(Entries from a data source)
* * * *
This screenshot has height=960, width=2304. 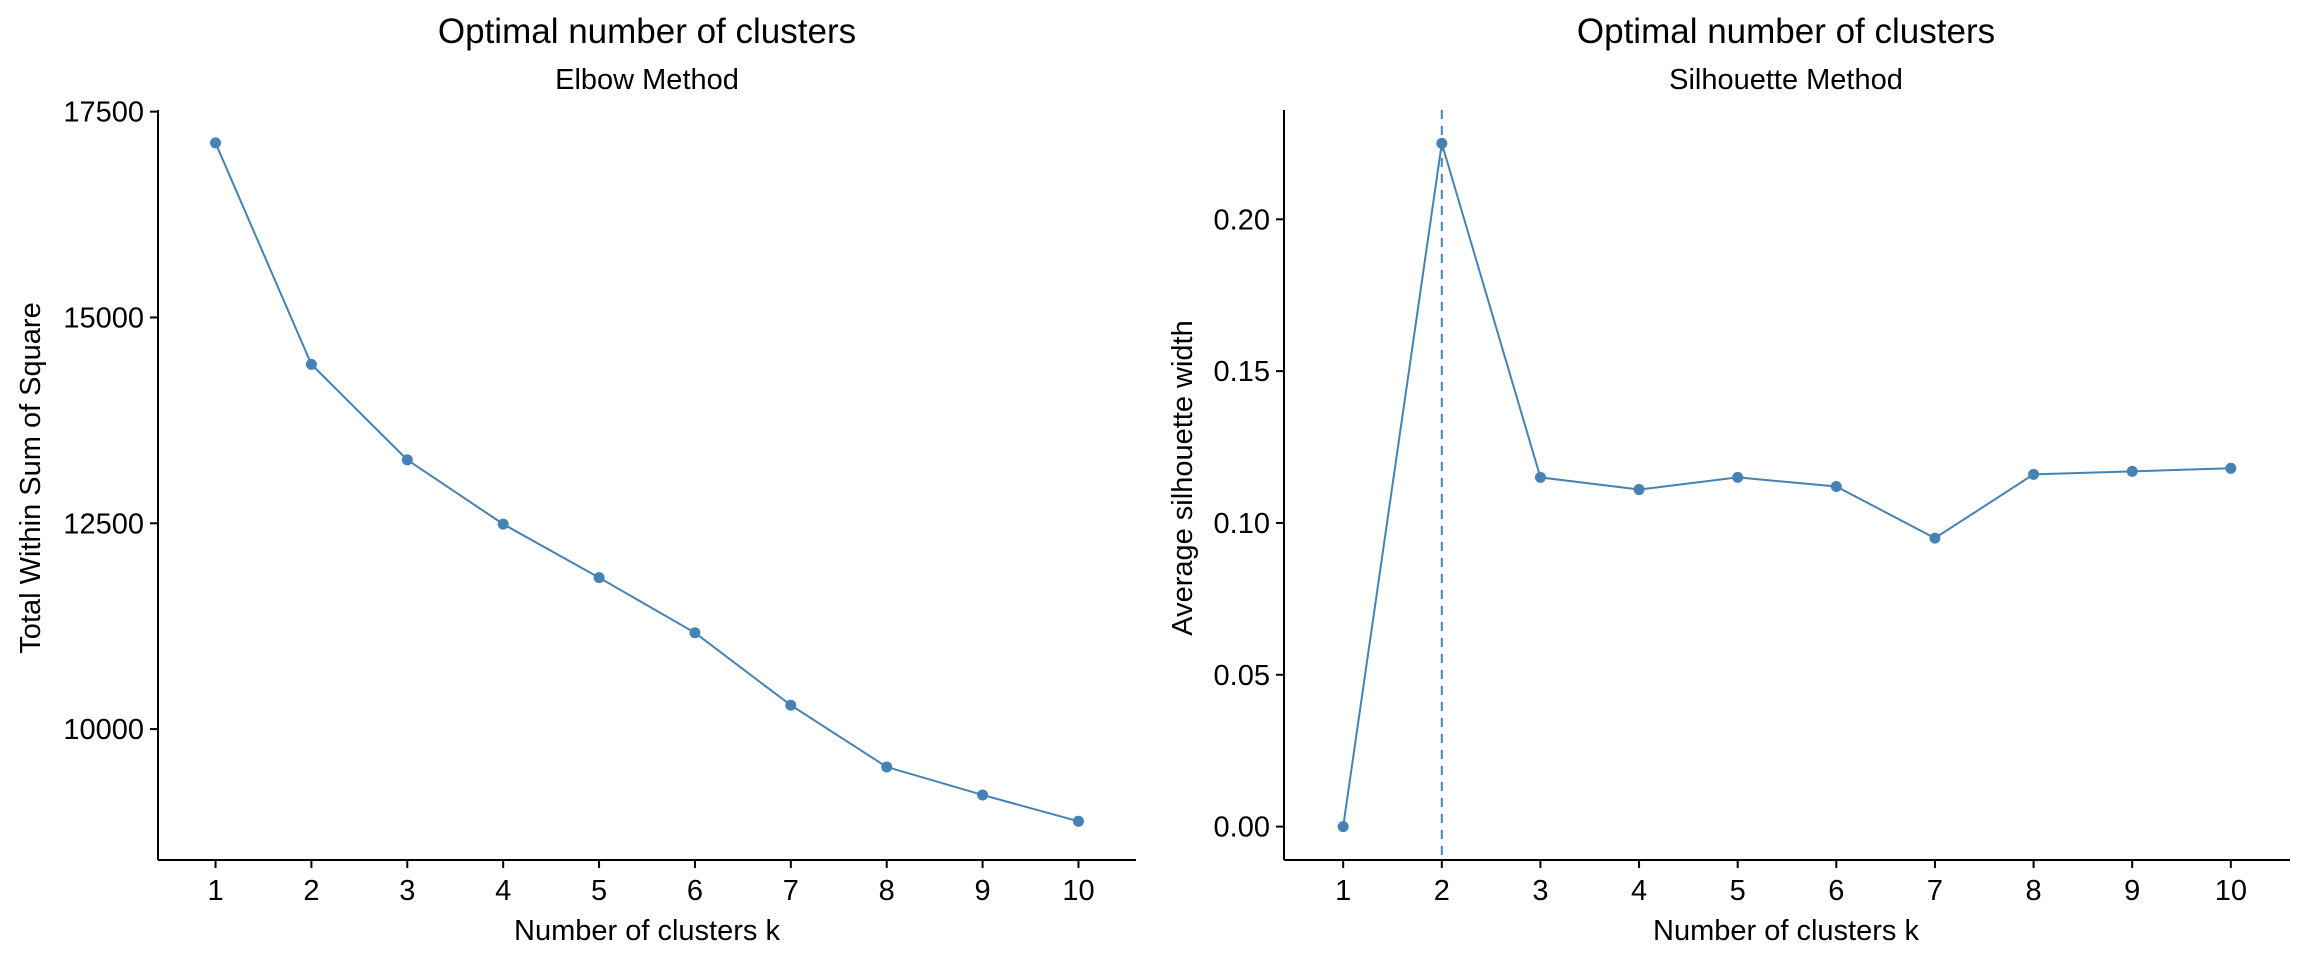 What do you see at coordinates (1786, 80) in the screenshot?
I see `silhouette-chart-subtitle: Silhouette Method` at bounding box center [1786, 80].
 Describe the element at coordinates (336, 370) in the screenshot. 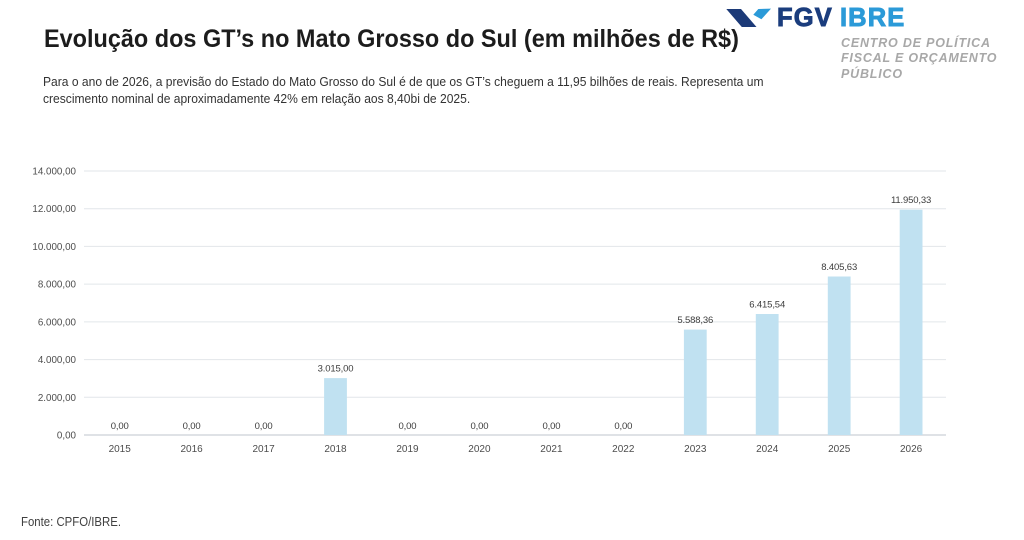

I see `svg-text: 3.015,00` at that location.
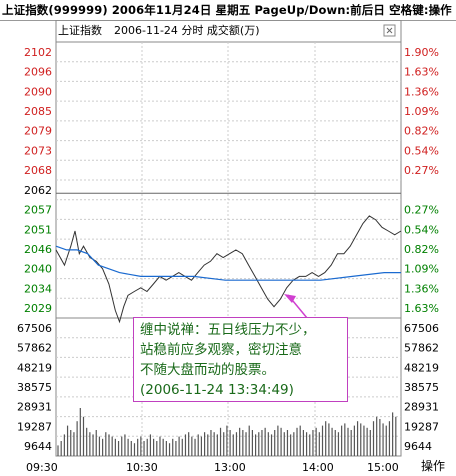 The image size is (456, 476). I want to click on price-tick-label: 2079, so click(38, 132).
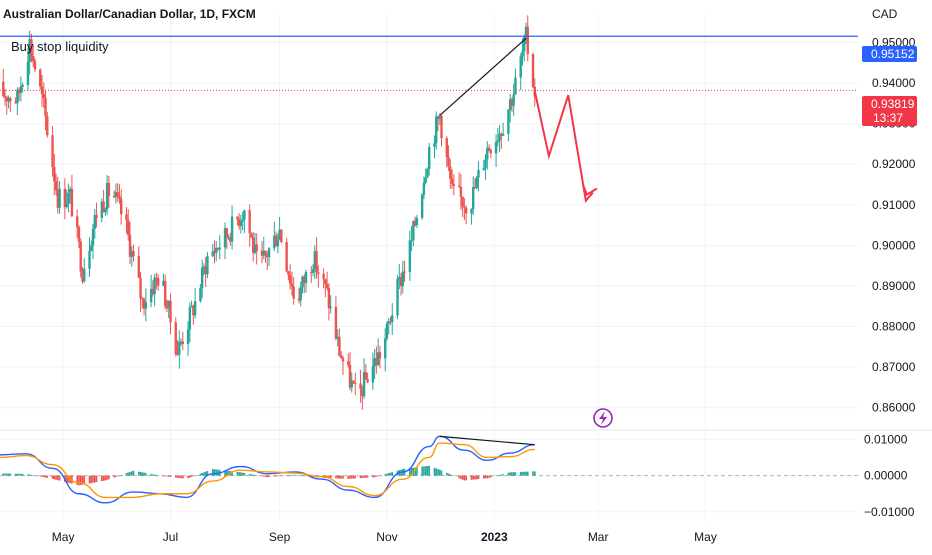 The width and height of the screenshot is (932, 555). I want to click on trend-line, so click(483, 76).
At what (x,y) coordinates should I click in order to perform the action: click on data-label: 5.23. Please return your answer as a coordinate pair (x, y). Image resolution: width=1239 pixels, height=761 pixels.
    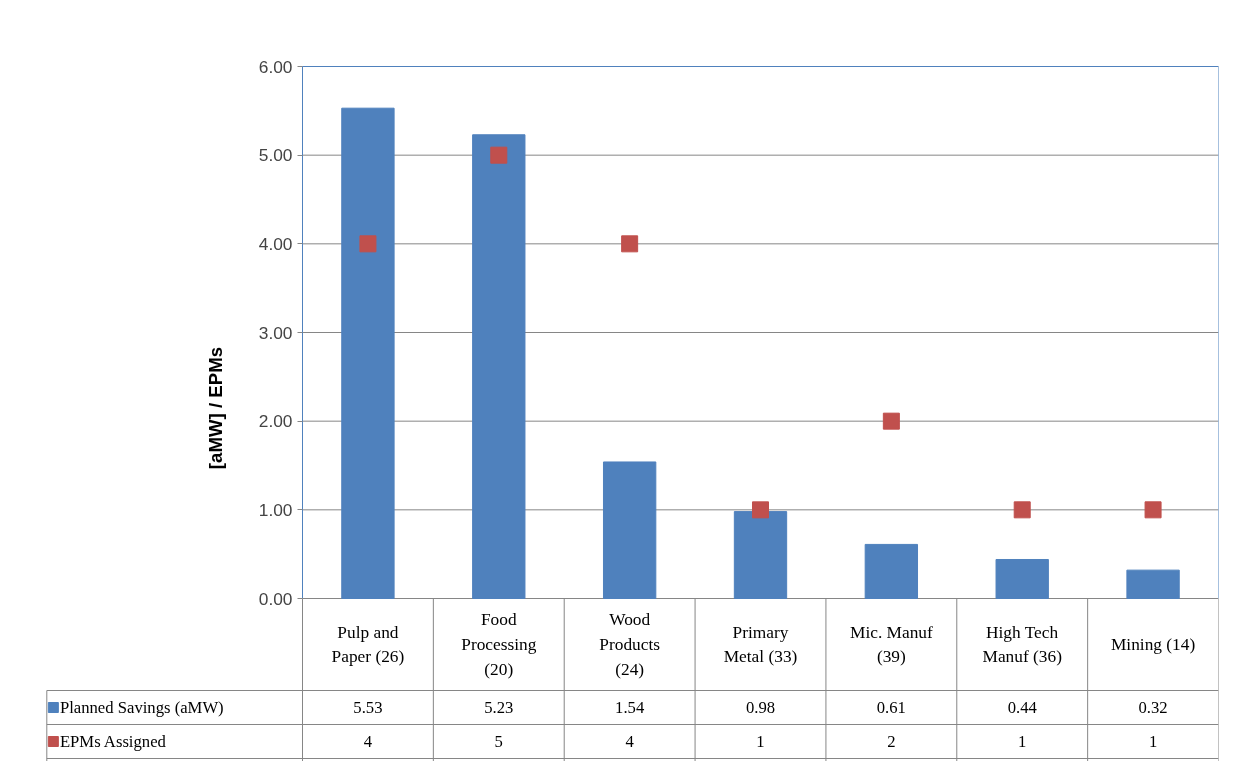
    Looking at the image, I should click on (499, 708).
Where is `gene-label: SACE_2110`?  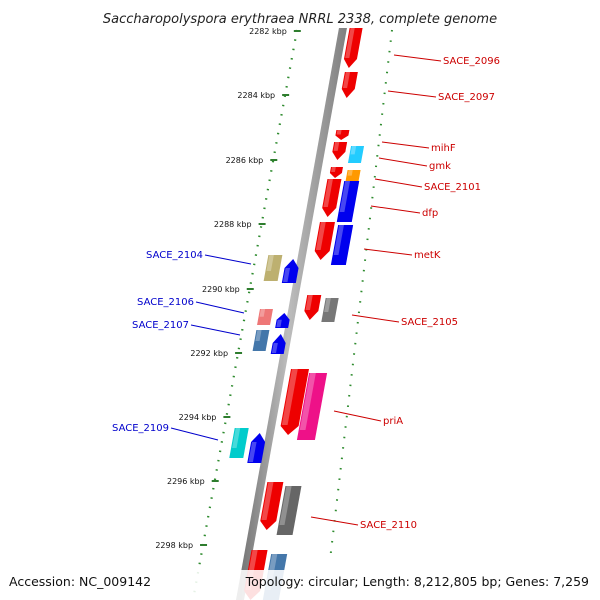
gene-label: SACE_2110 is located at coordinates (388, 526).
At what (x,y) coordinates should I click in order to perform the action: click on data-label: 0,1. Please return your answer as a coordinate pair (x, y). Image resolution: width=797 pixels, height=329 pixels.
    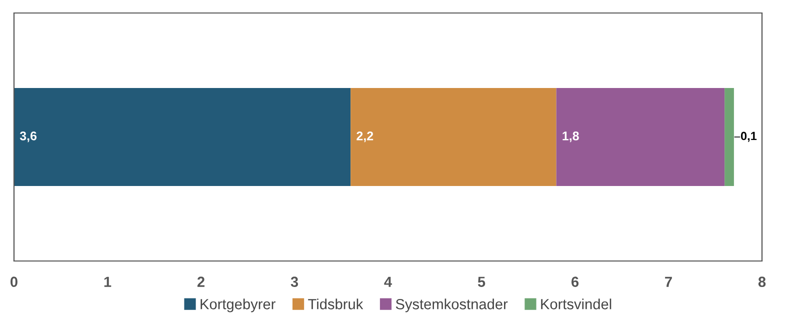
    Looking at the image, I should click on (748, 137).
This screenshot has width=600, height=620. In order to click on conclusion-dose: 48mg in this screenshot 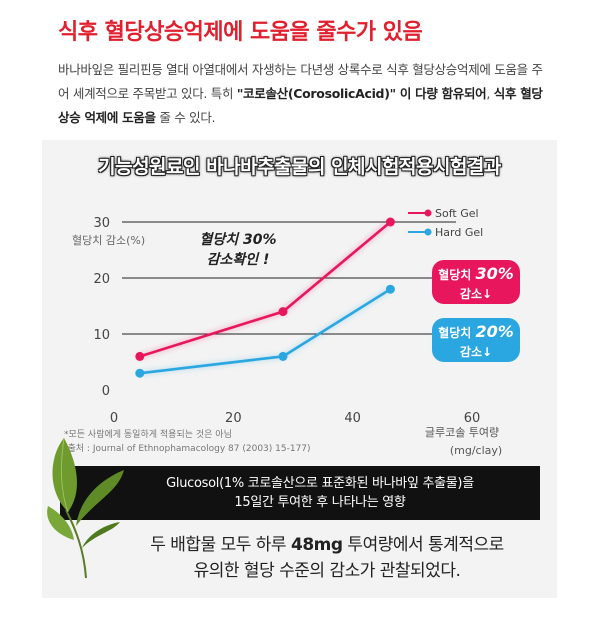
* * * *
> [WHAT TO PRODUCE] Quote the entries word for word, from the line containing "pixels, height=329 pixels." through the last entry, leaving out the pictures.

> [ANSWER SECTION]
At what (x,y) coordinates should I click in order to perform the action: click on data-label: 0,1. Please return your answer as a coordinate pair (x, y). Image resolution: width=797 pixels, height=329 pixels.
    Looking at the image, I should click on (748, 137).
This screenshot has width=600, height=620. In order to click on conclusion-dose: 48mg in this screenshot 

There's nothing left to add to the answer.